Artikkeliväitöskirja (G5)

Understanding the structure and meaning of Finnish texts: From corpus creation to deep language modelling

Julkaisun tekijätKanerva Jenna

KustantajaUniversity of Turku







Natural Language Processing (NLP) is a cross-disciplinary field combining elements of computer science, artificial intelligence, and linguistics, with the objective of developing means for computational analysis, understanding or generation of human language. The primary aim of this thesis is to advance natural language processing in Finnish by providing more resources and investigating the most effective machine learning based practices for their use. The thesis focuses on NLP topics related to understanding the structure and meaning of written language, mainly concentrating on structural analysis (syntactic parsing) as well as exploring the semantic equivalence of statements that vary in their surface realization (paraphrase modelling). While the new resources presented in the thesis are developed for Finnish, most of the methodological contributions are language-agnostic, and the accompanying papers demonstrate the application and evaluation of these methods across multiple languages.

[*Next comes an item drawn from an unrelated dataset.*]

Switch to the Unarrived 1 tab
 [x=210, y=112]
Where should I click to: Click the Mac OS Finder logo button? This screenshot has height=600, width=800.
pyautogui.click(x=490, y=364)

The first set of contributions of this thesis revolve around the development of a state-of-the-art Finnish dependency parsing pipeline. Firstly, the necessary Finnish training data was converted to the Universal Dependencies scheme, integrating Finnish into this important treebank collection and establishing the foundations for Finnish UD parsing. Secondly, a novel word lemmatization method based on deep neural networks is introduced and assessed across a diverse set of over 50 languages. And finally, the overall dependency parsing pipeline is evaluated on a large number of languages, securing top ranks in two competitive shared tasks focused on multilingual dependency parsing. The overall outcome of this line of research is a parsing pipeline reaching state-of-the-art accuracy in Finnish dependency parsing, the parsing numbers obtained with the latest pre-trained language models approaching (at least near) human-level performance.

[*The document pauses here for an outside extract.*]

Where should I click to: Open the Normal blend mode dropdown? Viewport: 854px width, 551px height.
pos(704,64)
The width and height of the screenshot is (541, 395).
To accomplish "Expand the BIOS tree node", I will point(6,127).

The achievement of large language models in the area of dependency parsing— as well as in many other structured prediction tasks— brings up the hope of the large pre-trained language models genuinely comprehending language, rather than merely relying on simple surface cues. However, datasets designed to measure semantic comprehension in Finnish have been non-existent, or very scarce at the best. To address this limitation, and to reflect the general change of emphasis in the field towards task more semantic in nature, the second part of the thesis shifts its focus to language understanding through an exploration of paraphrase modelling. The second contribution of the thesis is the creation of a novel, large-scale, manually annotated corpus of Finnish paraphrases. A unique aspect of this corpus is that its examples have been manually extracted from two related text documents, with the objective of obtaining non-trivial paraphrase pairs valuable for training and evaluating various language understanding models on paraphrasing. We show that manual paraphrase extraction can yield a corpus featuring pairs that are both notably longer and less lexically overlapping than those produced through automated candidate selection, the current prevailing practice in paraphrase corpus construction. Another distinctive feature in the corpus is that the paraphrases are identified and distributed within their document context, allowing for richer modelling and novel tasks to be defined.